# DATA UNDER STUDY:
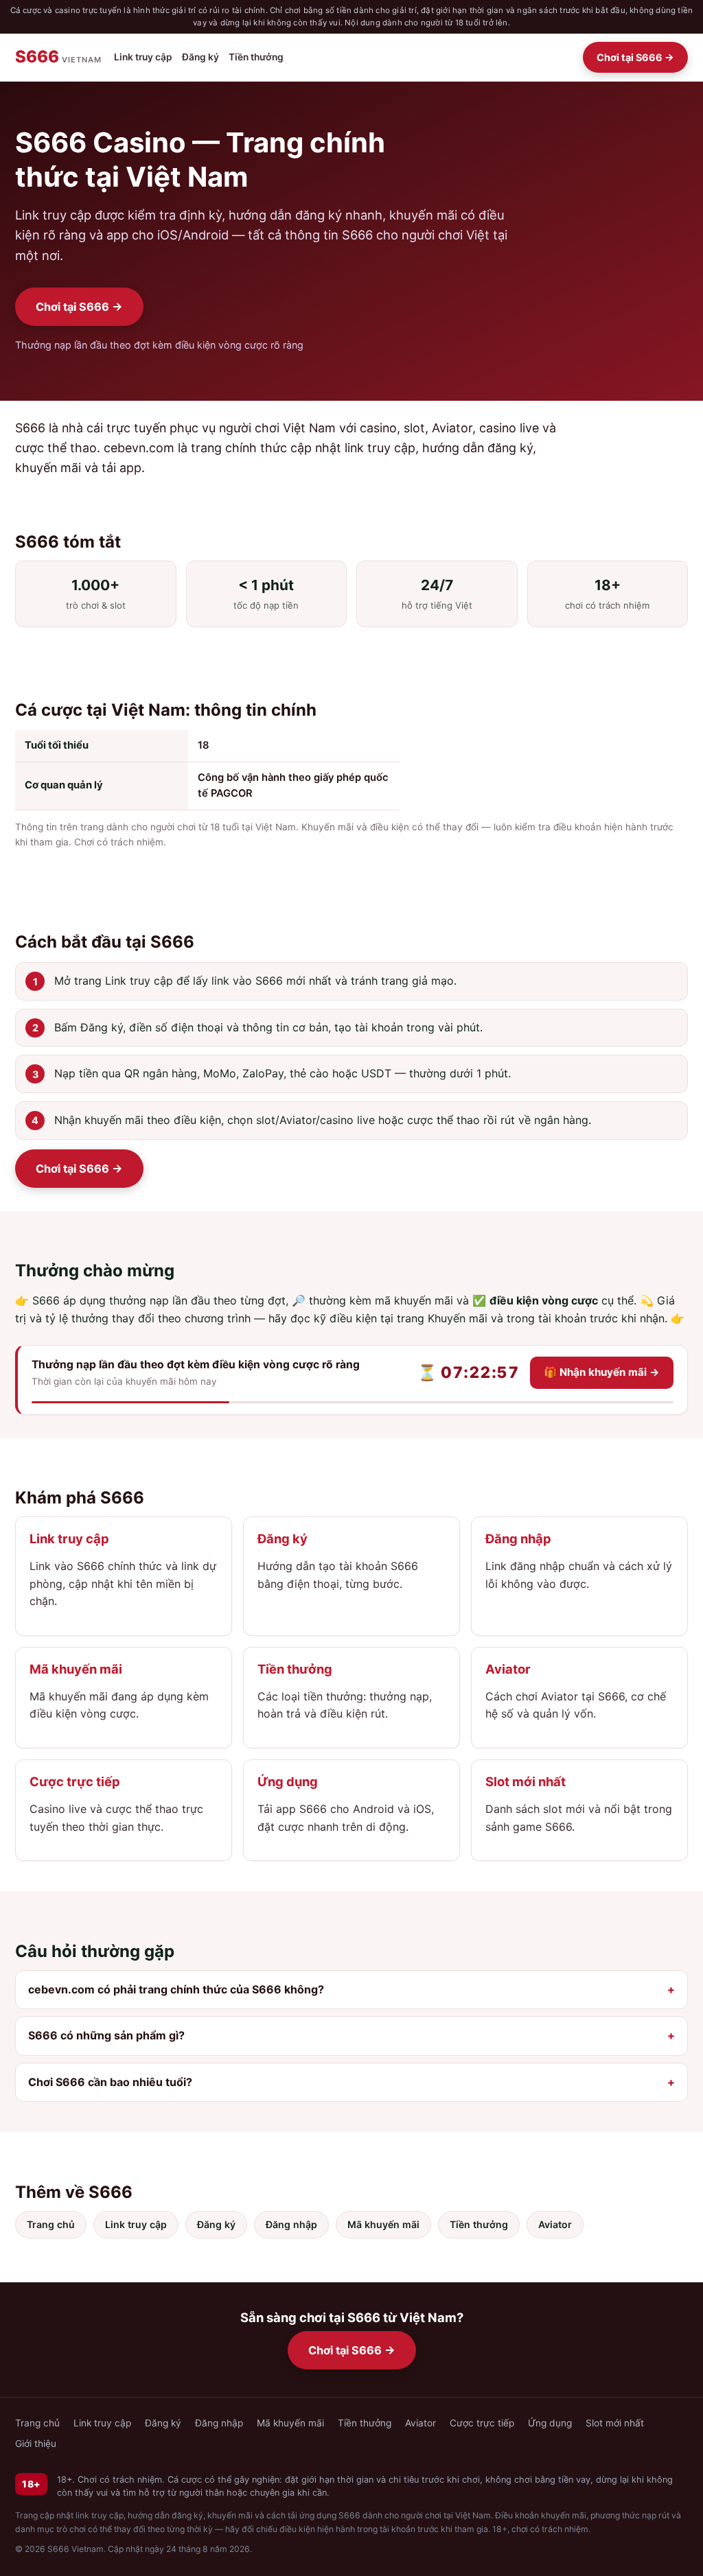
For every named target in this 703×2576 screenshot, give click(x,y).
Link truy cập (143, 56)
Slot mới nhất (615, 2422)
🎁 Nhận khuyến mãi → (602, 1372)
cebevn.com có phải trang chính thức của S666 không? (176, 1989)
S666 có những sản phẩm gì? (106, 2035)
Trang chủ (51, 2224)
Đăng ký (200, 56)
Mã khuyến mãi (383, 2224)
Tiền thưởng (256, 56)
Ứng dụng (550, 2422)
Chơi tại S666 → (635, 57)
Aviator (555, 2224)
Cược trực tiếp (482, 2422)
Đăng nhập (291, 2224)
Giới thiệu (35, 2443)
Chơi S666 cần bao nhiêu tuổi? (110, 2082)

# WORK INSTRUCTIONS:
Look above for the line with "Slot mới nhất (615, 2422)" and the line with "Ứng dụng (550, 2422)". Retype those two lines and every line between them exactly, adding nothing.

# OUTPUT:
Slot mới nhất (615, 2422)
🎁 Nhận khuyến mãi → (602, 1372)
cebevn.com có phải trang chính thức của S666 không? (176, 1989)
S666 có những sản phẩm gì? (106, 2035)
Trang chủ (51, 2224)
Đăng ký (200, 56)
Mã khuyến mãi (383, 2224)
Tiền thưởng (256, 56)
Ứng dụng (550, 2422)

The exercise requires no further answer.